Stand by Your Man (Channel 5 Wednesday at 8 p.m.) supposedly gives us the lowdown on country classics Tammy Wynette and George Jones. But there’s a more rewarding unhappy marriage in The Purple Rose of Cairo (Channel 13 Wednesday at 8 p.m.), Woody Allen’s superb fantasy-comedy-romance about the high price of dreams-come-true in the Depression’s depths. Mia Farrow, miserably encumbered with loutish Danny Aiello, moons and fantasizes over the dreamy young matinee idol (Jeff Daniels) at the Jewel Movie Theater, only to watch him declare his love, climb off the screen (like Keaton’s Sherlock Jr.) and wreak endless havoc in the “real” world. Allen develops this premise with wonderful wit and agility; the movie’s a jewel.

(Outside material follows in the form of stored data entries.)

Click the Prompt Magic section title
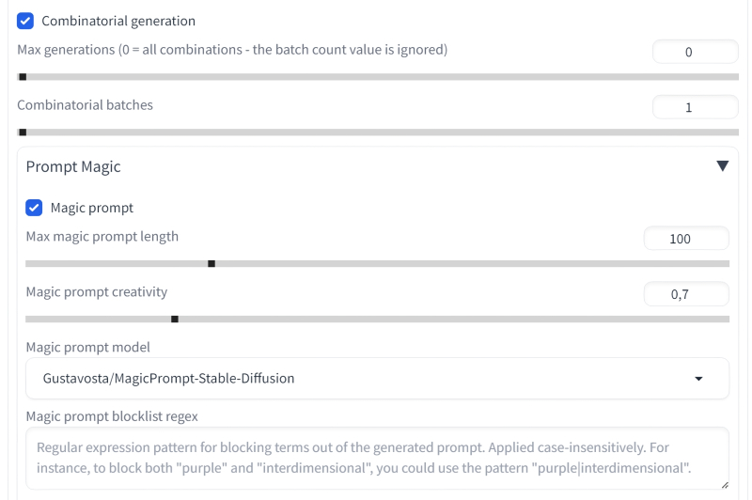pos(73,167)
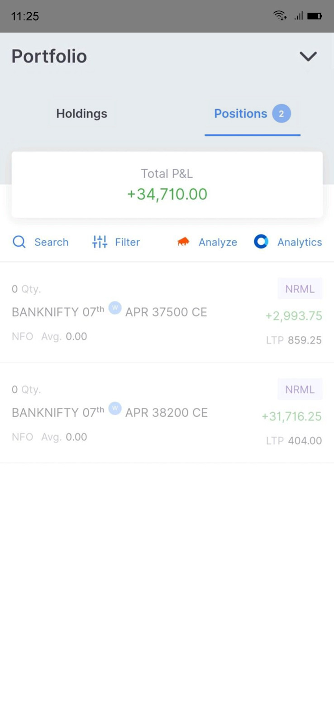Expand the Portfolio dropdown chevron
Viewport: 334px width, 724px height.
coord(308,57)
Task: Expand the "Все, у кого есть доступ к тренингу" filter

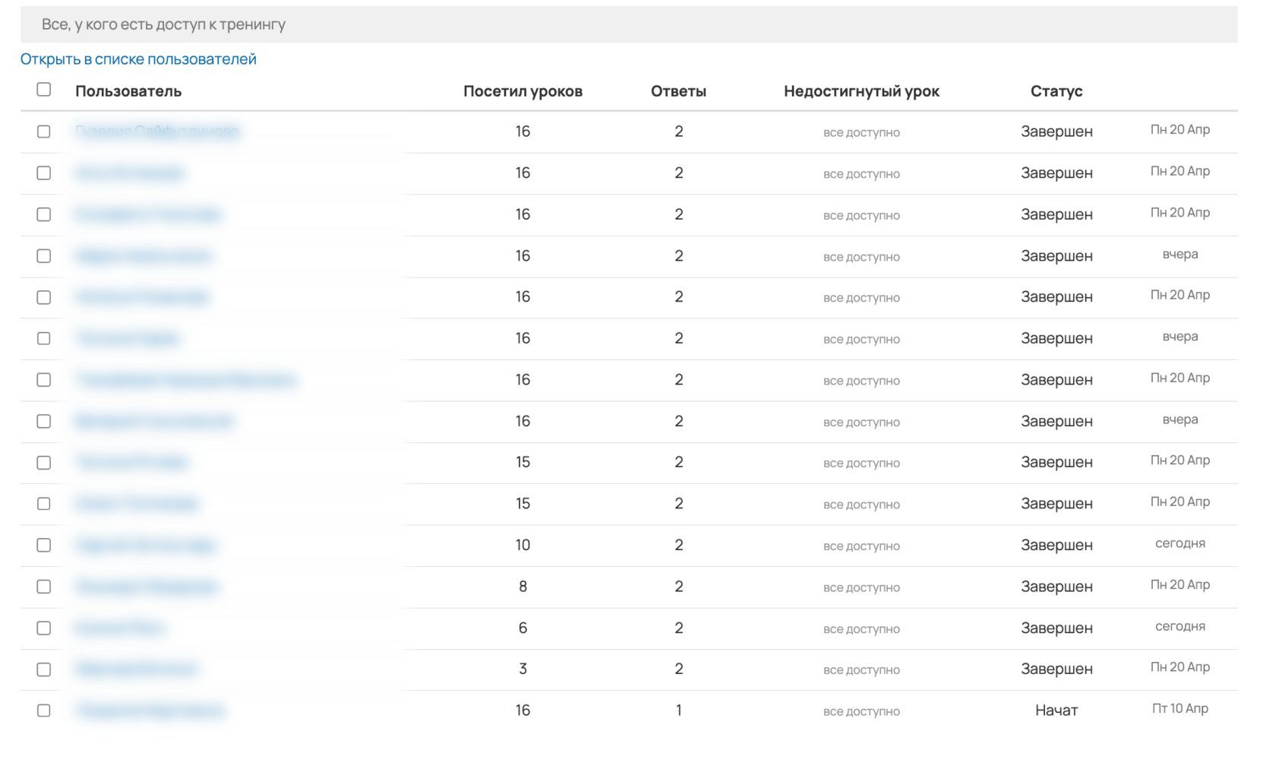Action: click(x=629, y=24)
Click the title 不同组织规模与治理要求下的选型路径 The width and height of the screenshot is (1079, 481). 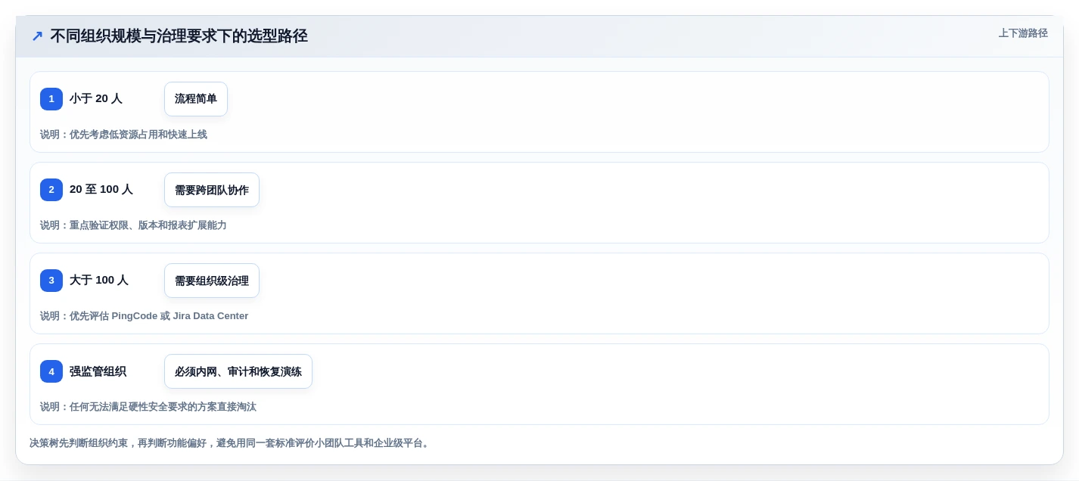(179, 36)
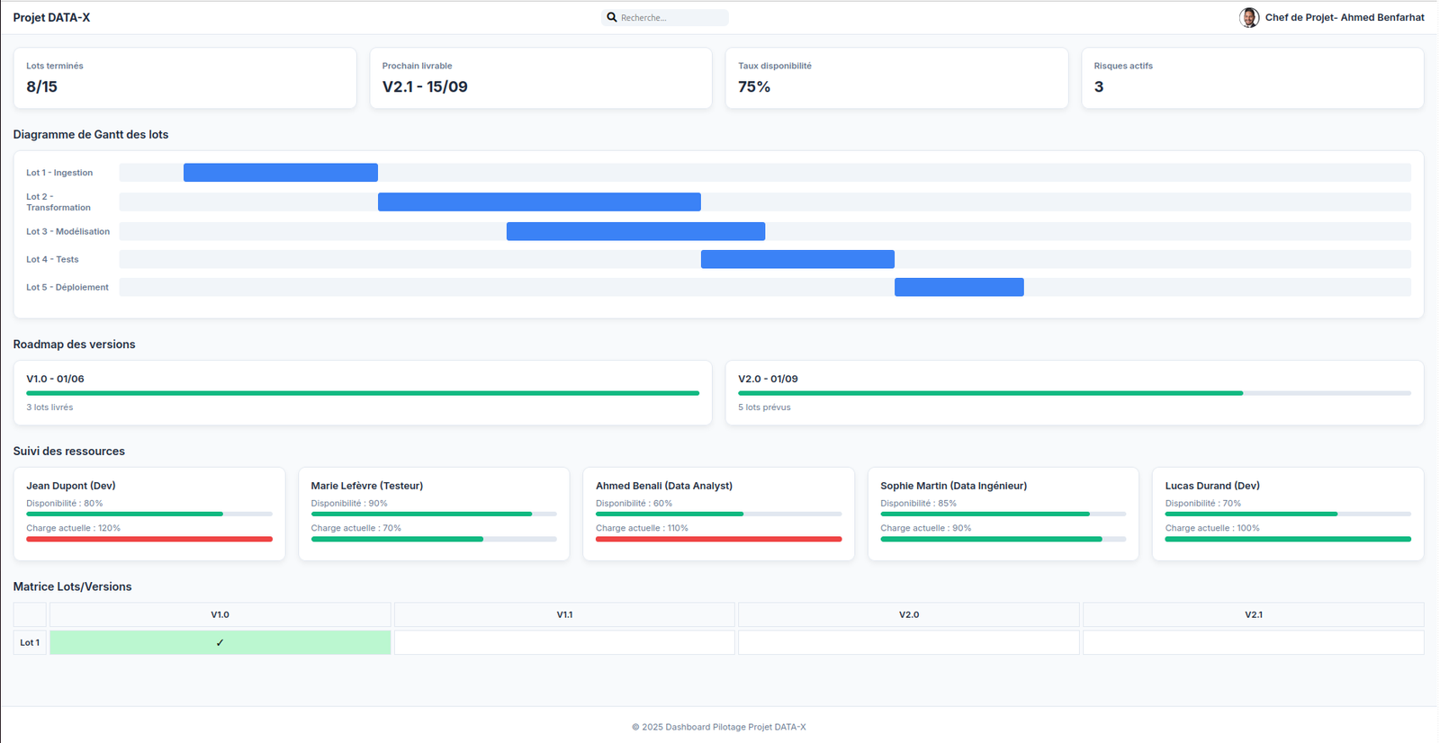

Revenge! Bloodshed! Retribution! Sylvester Stallone and Chuck Norris aren’t the only movie actors around itching for vengeance. In Firepower (Channel 11 Thursday at 9 p.m.), the baddies have crossed Sophia Loren once too often; they’re all on the pasta path to perdition. Mamma Mia!

But if bloodshed palls, there’s the Walls of Jericho in Frank Capra’s peerlessly buoyant Oscar-sweeping romantic “road” comedy, It Happened One Night (Channel 13 Thursday at 8 p.m.). Laughs may come, and charm may go, but here, under Frank Capra’s guidance, they always stay irresistible, bright and young. Aboard for the ride: raffish reporter Clark Gable, with his undershirt and tough-guy smirk; daffy heiress Claudette Colbert, with the gams that cars won’t pass; Roscoe Karns as salesman George Shapely (“That’s the way I like them: shapely”); and a host of delightful passengers. It should always happen this way.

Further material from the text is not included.